Schäden durch schwere Gewitter
Starke Unwetter haben am vergangenen Sonntag in Bayern für zahlreiche Einsätze von Polizei und Feuerwehr gesorgt. Heftige Gewitter mit Starkregen und stürmischen Böen knickten Bäume und Strommasten um und behinderten den Verkehr. In Niederbayern und der Oberpfalz wurden insgesamt über 100 Einsätze verzeichnet. In Rain im Landkreis Straubing-Bogen schlug ein Blitz in ein Wohnhaus ein, das daraufhin brannte; die Verletztenlage ist noch unklar. In Mittelfranken fielen Bäume auf Häuser und Straßen, verletzt wurde niemand. Eine Radfahrerin stürzte aufgrund des Wetters und wurde verletzt.

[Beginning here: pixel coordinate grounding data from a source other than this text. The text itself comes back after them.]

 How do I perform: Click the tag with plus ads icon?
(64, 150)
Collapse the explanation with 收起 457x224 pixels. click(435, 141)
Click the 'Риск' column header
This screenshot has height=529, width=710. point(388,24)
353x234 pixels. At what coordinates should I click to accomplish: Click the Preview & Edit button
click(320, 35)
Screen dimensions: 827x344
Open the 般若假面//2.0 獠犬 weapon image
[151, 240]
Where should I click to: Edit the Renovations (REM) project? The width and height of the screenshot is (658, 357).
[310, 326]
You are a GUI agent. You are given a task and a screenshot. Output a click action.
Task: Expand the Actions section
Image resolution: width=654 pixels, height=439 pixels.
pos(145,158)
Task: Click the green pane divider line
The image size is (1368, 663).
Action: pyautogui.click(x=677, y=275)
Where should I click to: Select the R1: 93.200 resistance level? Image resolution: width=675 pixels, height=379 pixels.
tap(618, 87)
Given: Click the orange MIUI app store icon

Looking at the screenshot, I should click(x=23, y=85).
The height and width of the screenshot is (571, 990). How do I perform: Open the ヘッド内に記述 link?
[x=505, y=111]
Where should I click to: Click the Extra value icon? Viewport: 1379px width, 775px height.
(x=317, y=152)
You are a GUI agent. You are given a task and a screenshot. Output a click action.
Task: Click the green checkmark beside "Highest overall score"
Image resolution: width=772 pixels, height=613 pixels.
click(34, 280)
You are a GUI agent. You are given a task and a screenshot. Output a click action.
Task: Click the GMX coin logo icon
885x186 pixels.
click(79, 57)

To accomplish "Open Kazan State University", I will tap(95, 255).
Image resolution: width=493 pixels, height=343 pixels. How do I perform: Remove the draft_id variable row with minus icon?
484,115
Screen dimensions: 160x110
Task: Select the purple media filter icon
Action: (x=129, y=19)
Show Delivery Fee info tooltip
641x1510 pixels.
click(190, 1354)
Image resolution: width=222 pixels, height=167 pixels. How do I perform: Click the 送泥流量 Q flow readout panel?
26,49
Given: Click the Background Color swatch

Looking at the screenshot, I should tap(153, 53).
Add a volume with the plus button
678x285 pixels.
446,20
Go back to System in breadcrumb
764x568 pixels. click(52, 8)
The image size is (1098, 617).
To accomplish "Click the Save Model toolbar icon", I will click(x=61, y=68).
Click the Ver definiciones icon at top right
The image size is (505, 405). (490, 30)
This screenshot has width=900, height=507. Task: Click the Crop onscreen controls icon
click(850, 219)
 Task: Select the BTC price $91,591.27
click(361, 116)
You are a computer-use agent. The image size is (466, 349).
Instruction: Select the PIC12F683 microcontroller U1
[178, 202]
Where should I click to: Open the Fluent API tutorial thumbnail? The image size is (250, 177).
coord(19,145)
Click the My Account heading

Flughafen München und Stromversorgung
Am Münchner Flughafen wurden rund 50 Flüge gestrichen; die Abfertigung stoppte aus Sicherheitsgründen für rund 60 Minuten aufgrund von Blitzgefahr. Spätere Flüge hatten Verspätungen. Die Stromversorgung blieb in den betroffenen Gebieten trotz umgeknickter Masten gesichert. Der Deutsche Wetterdienst hat eine Amtswarnung vor Unwettern mit Starkregen, Hagel und Sturmböen herausgegeben. Besonders betroffen waren die Regionen Oberpfalz, Niederbayern und Mittelfranken.